1st guy: good face, never been to the gym, gets plenty of pussy.

2nd guy: trains 5x a week, strict diet, looks like utter shit, will get to betabux a post-wall landwhale if he's lucky.

Daily reminder it's all about the FACE





*
"B-b-but gym can work if you have a good face"*

No boyo, having a good face is what 'works' here. Gym was entirely irrelevant to anyone's ascension.
*
"But if you're tall and jacked, you'll get loads of respect"*

Not from anyone who matters. Who gives a fuck about respect from normies? Girls don't give a shit about your muscle, that's all that's important.

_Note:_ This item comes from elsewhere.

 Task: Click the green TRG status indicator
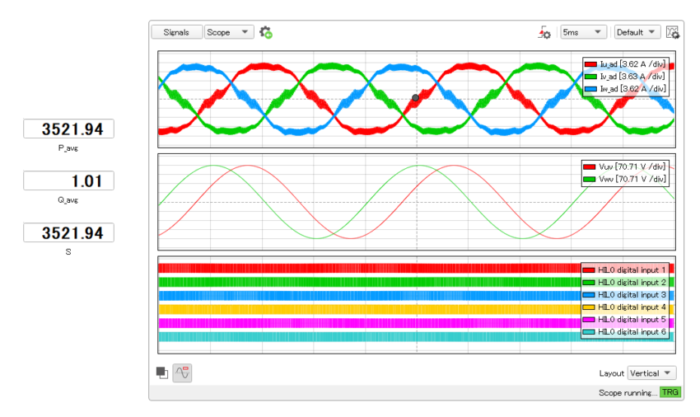(669, 393)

Oh, and unless you're a genetic elite (you're not), being both tall and jacked is going to require a 2+ year commitment due to having a larger surface area to spread muscle around on the body. Factor in that most people need to take time off, quite a lot get injured, 99% won't have perfect diet and training especially in the first year, you're looking at a 3+ year commitment for something foids don't even care about. All so the normie will move off the sidewalk rather than you in a narrow street? Puh-lease, you're the idiot not him - wasting all your time in the gym for such pathetic 'intimidation'.

*"If you go to the gym, you can get lean, and that can help your face"*

Certainly having a low bodyfat percentage can improve your looks. However, the same effect can also be had simply by going on a diet. You do not need to lift weights to lose bodyfat, infact unless you have a calorie deficit, you won't lose a gram no matter what you do. It's the diet that's important, not the lifting.


----------



## extreme-overthinker (Nov 12, 2018)

It's time to manual labour- maxx for your own self-benefit


----------



## Deleted member 147 (Nov 12, 2018)

itsOVER said:


> View attachment 3719
> 
> 
> 1st guy: good face, never been to the gym, gets plenty of pussy.
> ...



Cope.

Everyone knows ugly + shredded > ugly + Skinny fat. You'll get more girls. 

You yourself know that gymcelling would increase your SMV, but you're not gymcelling. This leads to guilt, as you're ONE of the causes of your own inceldome by not gymcelling. So you cope by saying Gymcelling isnt relevant, as it wouldn't increase you're SMV, so there is nothing to feel guilty about. 

Cope.


----------



## itsOVER (Nov 12, 2018)

Intel.Imperitive said:


> Cope.
> 
> Everyone knows ugly + shredded > ugly + Skinny fat. You'll get more girls.
> 
> ...



Ugly + shredded gets just as many girls as ugly + skinny fat. Both will get ZERO.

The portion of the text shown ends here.